**AVAILABLE RECORDS**
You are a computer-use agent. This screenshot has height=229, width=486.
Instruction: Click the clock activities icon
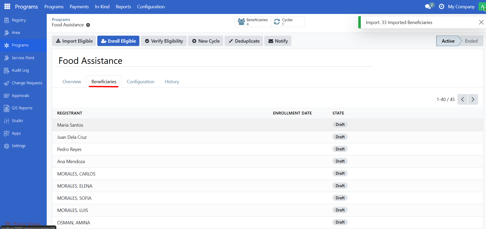pyautogui.click(x=442, y=6)
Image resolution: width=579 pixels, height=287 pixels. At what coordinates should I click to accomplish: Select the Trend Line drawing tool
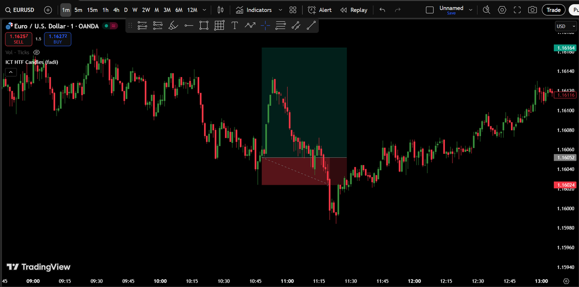[311, 25]
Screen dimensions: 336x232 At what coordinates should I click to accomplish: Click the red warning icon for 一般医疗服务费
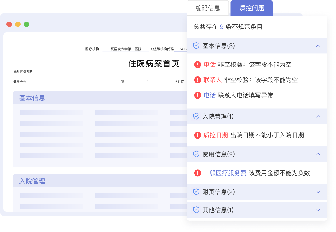197,173
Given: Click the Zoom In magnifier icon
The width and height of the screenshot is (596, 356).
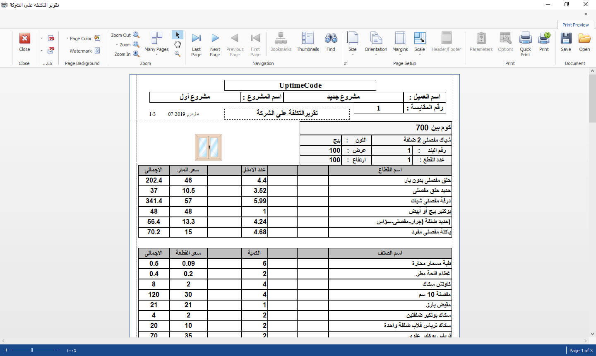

**REQUEST**
Write out all these records again, their requests included, adding -96 to each coordinate in the answers. Leave the pictures out.

**THE RESPONSE**
You are a computer-use agent. This screenshot has height=229, width=486.
Instruction: Click the clock activities icon
pyautogui.click(x=346, y=-90)
Image resolution: width=579 pixels, height=287 pixels. At what coordinates should I click to accomplish: Select the Trend Line drawing tool
[215, -71]
Screen dimensions: 336x232 At what coordinates should I click to accomplish: Click the red warning icon for 一般医疗服务费
101,77
Given: Click the Zoom In magnifier icon
The width and height of the screenshot is (596, 356).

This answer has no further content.